UPDADTE Feb. 28, 2018: Paul Johnson has just posted his beautiful article that does much more than we asked. A donation of $200 to the OEIS Foundation was made.

Abstract: Tewodros Amdeberhan and Armin Straub initiated the study of subfamilies of the set of (s,t)-core partitions. While the enumeration of (n+1,n+2)-core partitions into distinct parts is relatively easy (in fact it equals the Fibonacci numbers F_n+2), the enumeration of (n+1,n+2)-core partitions into odd parts remains elusive. Straub computed the first eleven terms of that sequence, (see penultimate slide of Armin Straub's talk), and asked for a "formula", or at least a fast way, to compute many terms. While we are unable to find a "fast" algorithm, we did manage to find a "faster" algorithm, that enabled us to compute 23 terms of this intriguing sequence. We strongly believe that this sequence has an algebraic generating function, since a "sister sequence" (see the article), is OEIS sequence A047749 that does have an algebraic generating function. One of us (DZ) is pledging a donation of 100 dollars to the OEIS, in honor of the first person to generate sufficiently many terms to conjecture (and prove non-rigorously) an algebraic equation for the generating function of this sequence, and another 100 dollars for a rigorous proof of that conjecture.

Finally, we also develop algorithms that find explicit generating functions, for other, seemingly more tractable, families of (n+1,n+2)-core partitions.

Maple packages

• OddArmin.txt, a Maple package to enumerate (n+1,n+2)-core partitions with odd parts.

• core.txt, a Maple package to enumerate all kinds of simultaneous core partitions.

• stCorePlus.txt, a Maple package extending a previous Maple package to handle the objects counted here. It is mainly for checking purposes.

Sample Input and Output for OddArmin.txt

• If you want to see the first 23 terms of the sequence of the number of order-ideals of P_n,n+1 whose vertices alternate in "color" (parity) with labeling paramater c=0, and c=1, and their interleavings, giving sequence A047749 and our object of desires, the Armin Straub sequence enumerating the number of (n+1,n+2)-core partitions with odd parts,

  the input file generates the output file.

• If you want to see (rigorously proved) rational generating functions for the number of (n+1,n+2)-core partitions into odd parts, whose corresponding order-ideals of P_{n+1,n+2} are supported in the k outermost diagonals of the lattice triangle with "vertices" [0,0],[n-1,0],[0,n-1], for k=1,2,3,4,5

  the input file generates the output file.
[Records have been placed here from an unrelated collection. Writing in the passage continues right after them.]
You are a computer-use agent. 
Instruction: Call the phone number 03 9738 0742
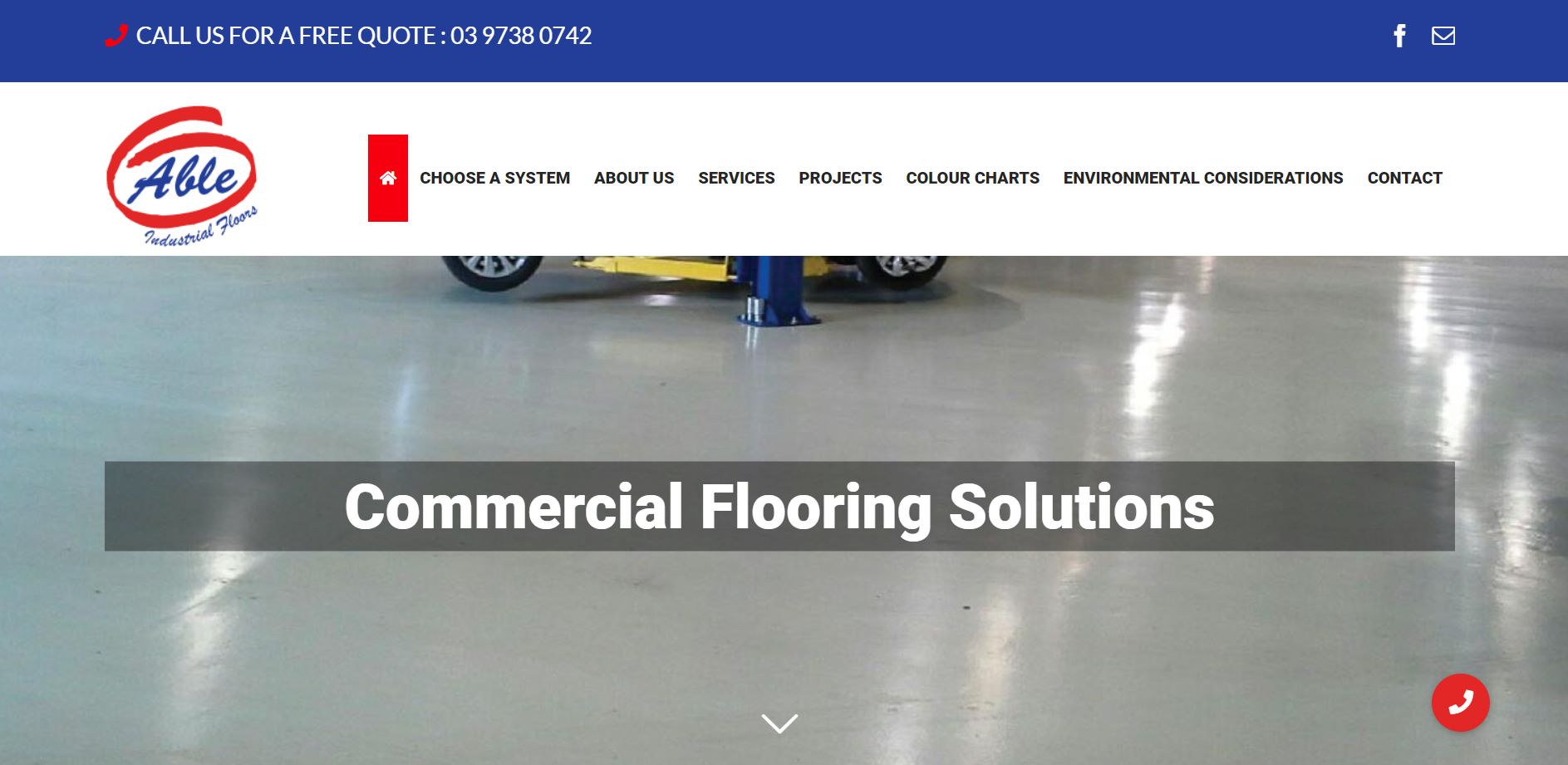pos(521,36)
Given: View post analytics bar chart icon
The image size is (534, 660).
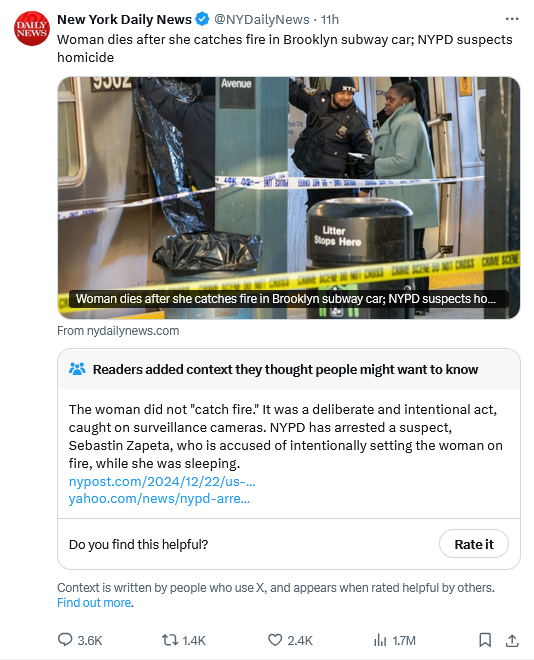Looking at the screenshot, I should point(380,640).
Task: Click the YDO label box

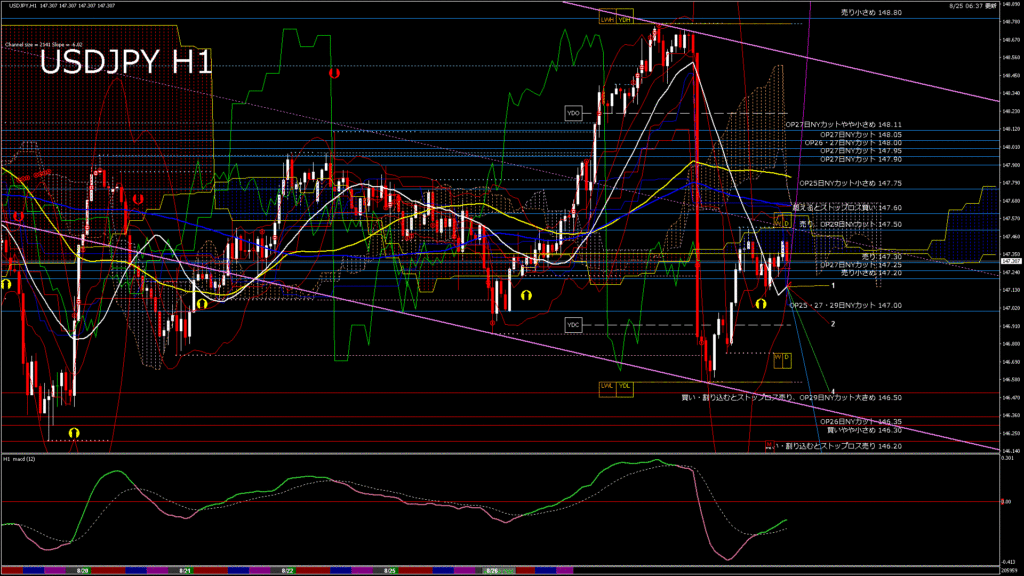Action: (573, 113)
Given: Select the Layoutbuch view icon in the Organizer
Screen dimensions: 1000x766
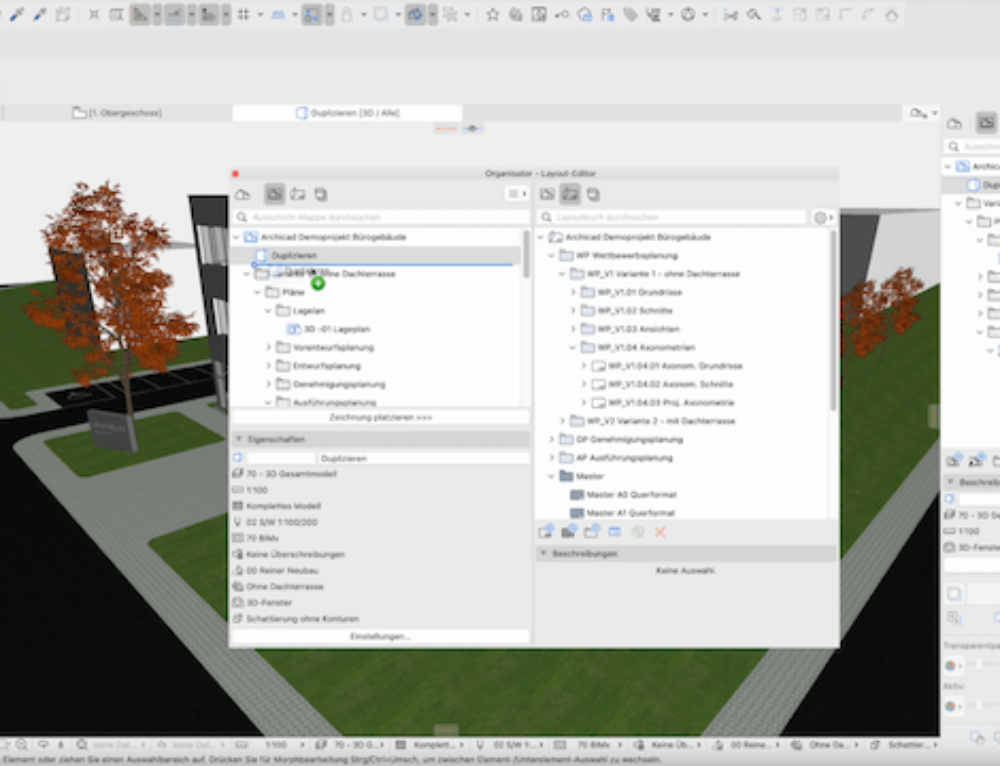Looking at the screenshot, I should click(569, 194).
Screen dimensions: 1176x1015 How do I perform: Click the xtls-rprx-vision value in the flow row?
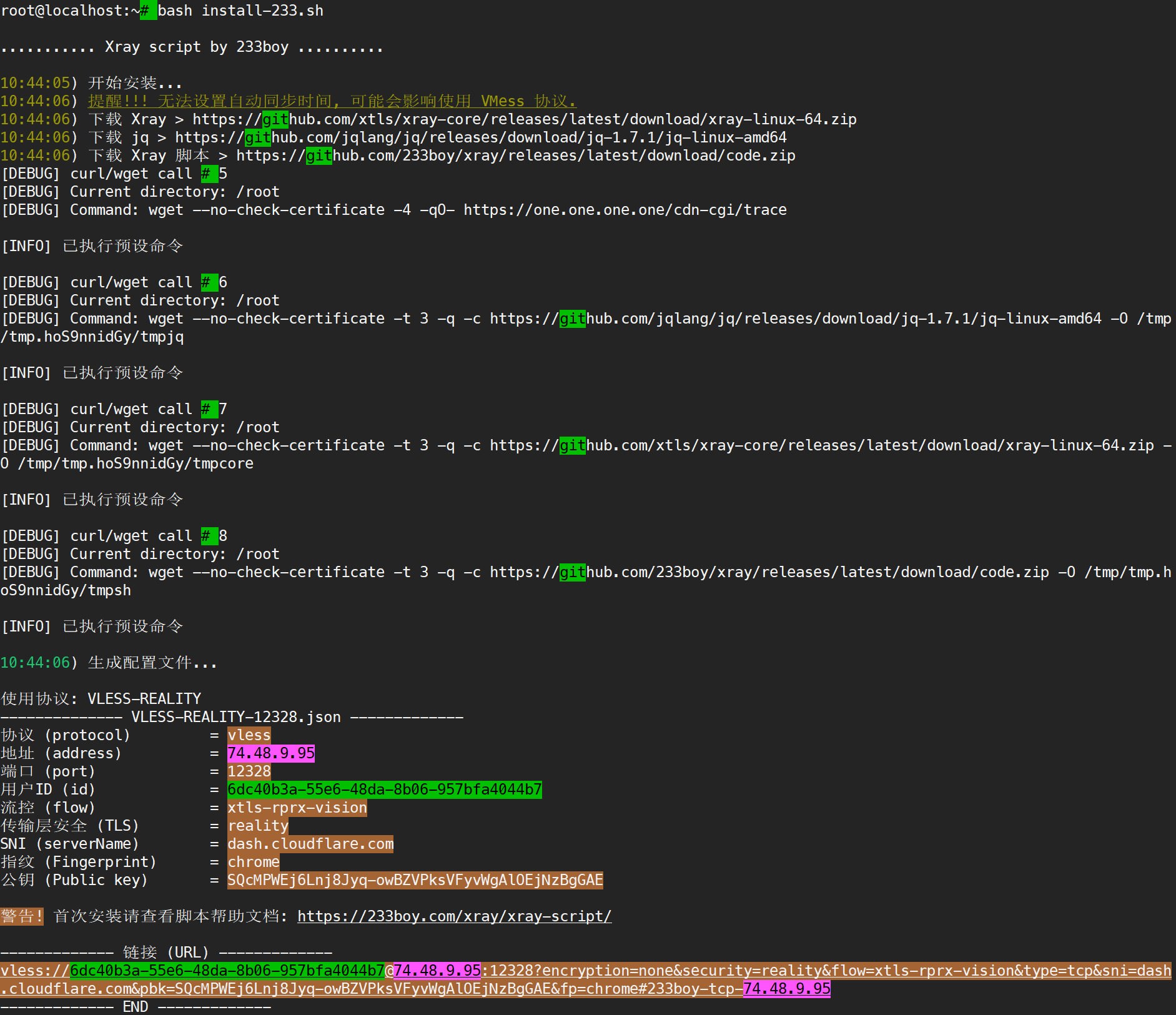tap(297, 808)
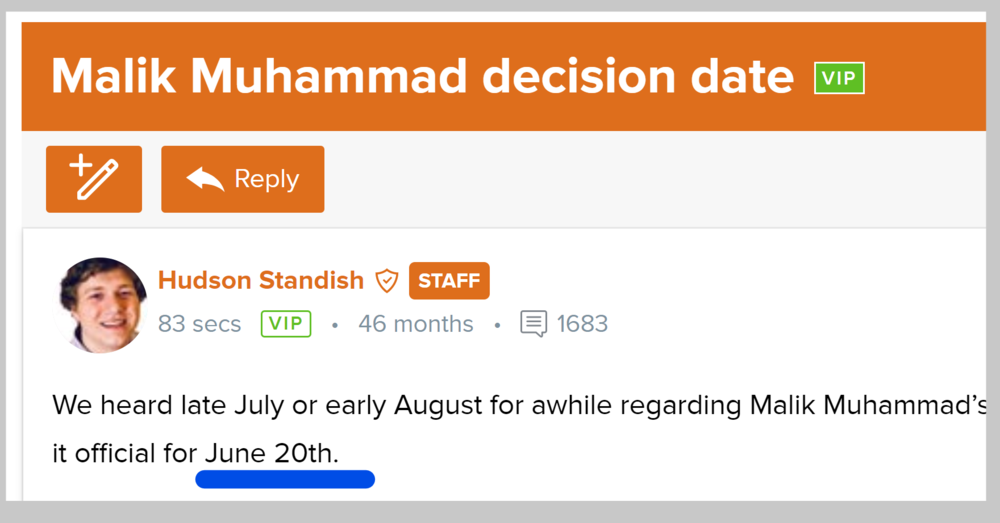
Task: Click the 'it official for' text
Action: click(x=123, y=453)
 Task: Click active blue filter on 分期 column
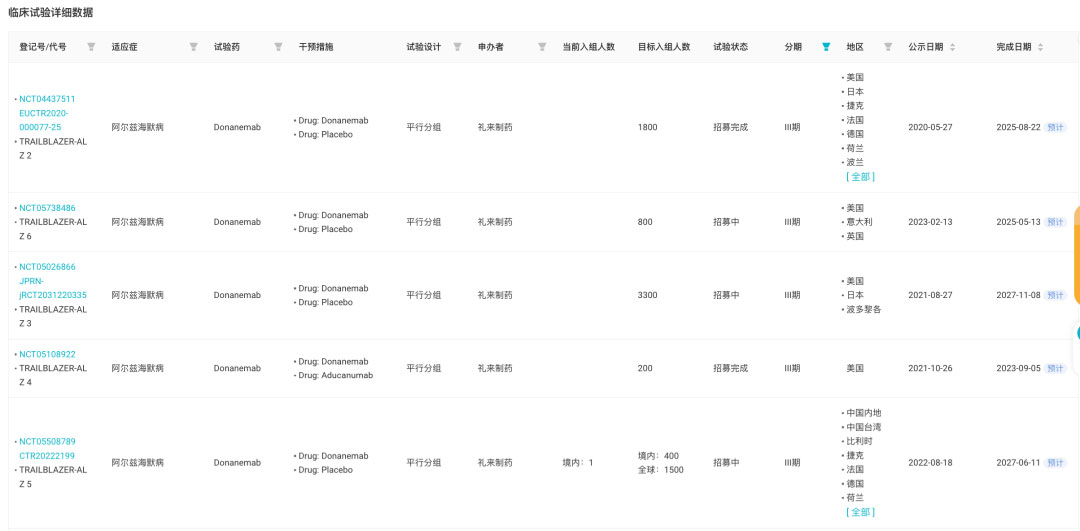(826, 47)
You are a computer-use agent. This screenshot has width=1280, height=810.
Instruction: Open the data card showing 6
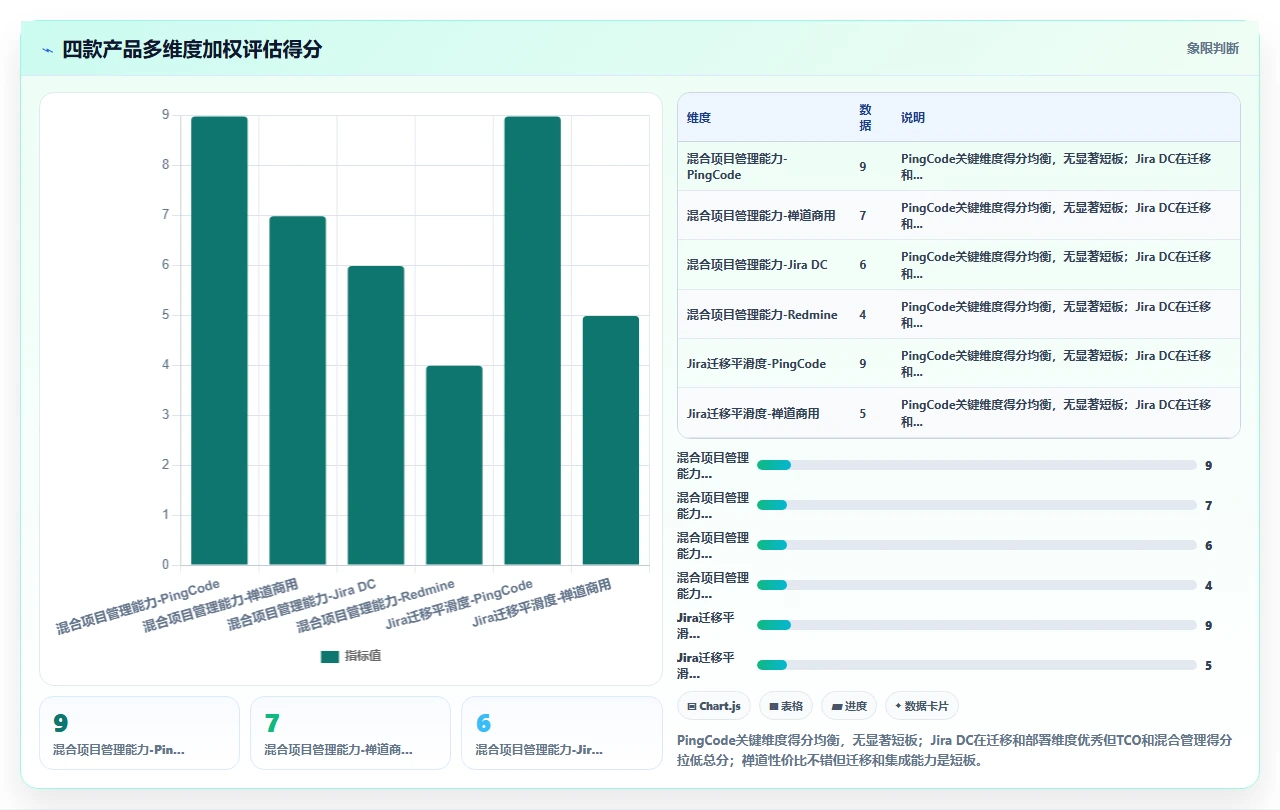tap(561, 733)
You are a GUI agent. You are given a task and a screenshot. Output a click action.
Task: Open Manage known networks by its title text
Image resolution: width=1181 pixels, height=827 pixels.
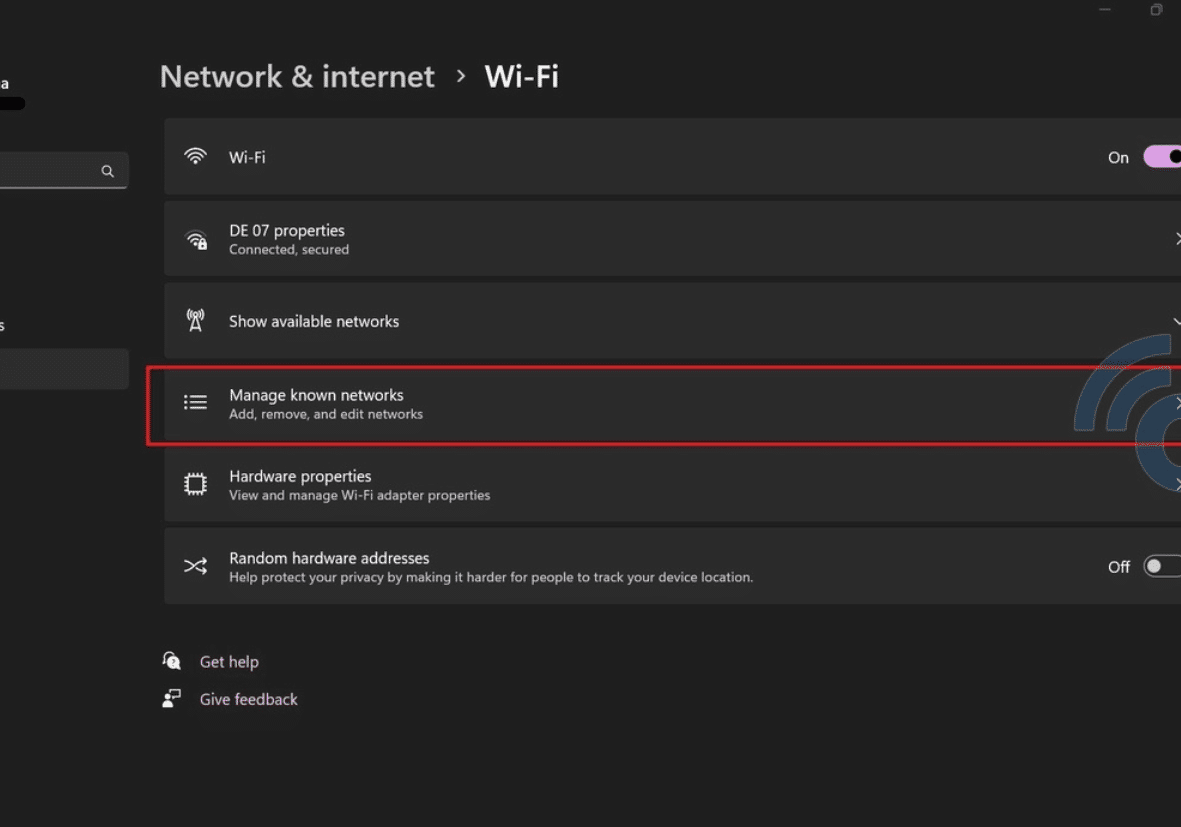pos(316,395)
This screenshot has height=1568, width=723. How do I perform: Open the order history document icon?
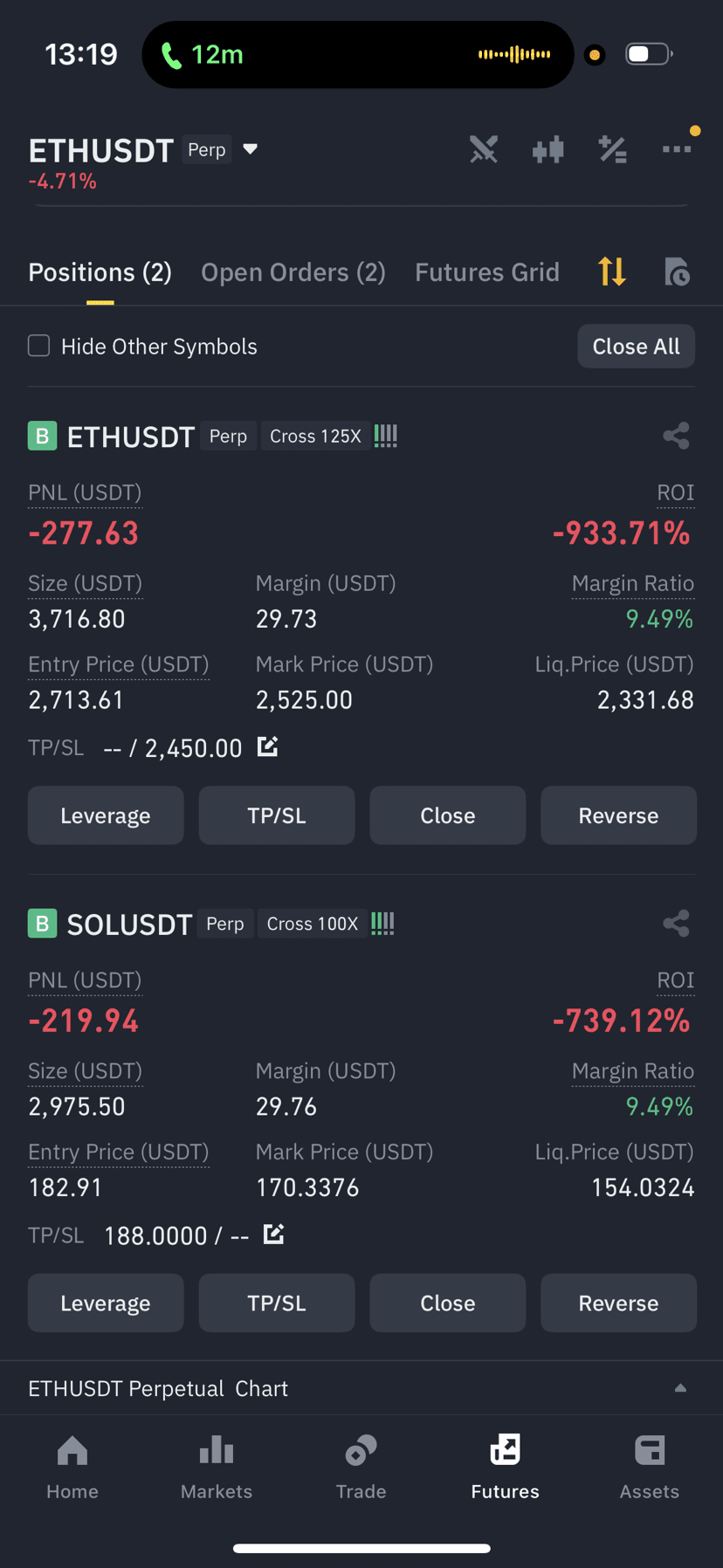[x=677, y=272]
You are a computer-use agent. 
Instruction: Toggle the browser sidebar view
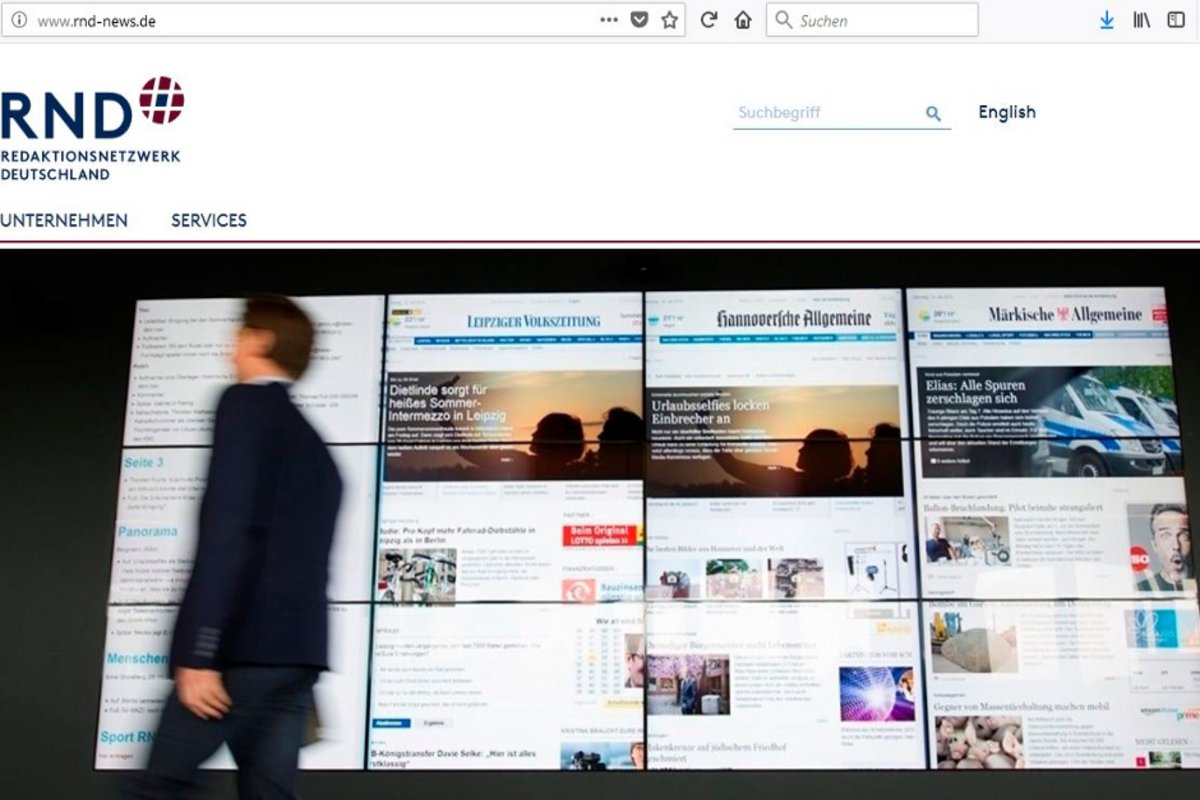[x=1176, y=20]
• If you want to see (rigorously proved) rational generating functions for (n+1,n+2)-core-partitions where every part can get repeated at most k times, for k from 1 to 20

  the input file generates the output file.

• If you want to see (rigorously proved) rational generating functions for order-ideals of P_{n+1,n+2} supported in the k out diagonals of the lattice triangle with "vertices" [0,0],[n-1,0],[0,n-1], for k from 1 to 20

  the input file generates the output file.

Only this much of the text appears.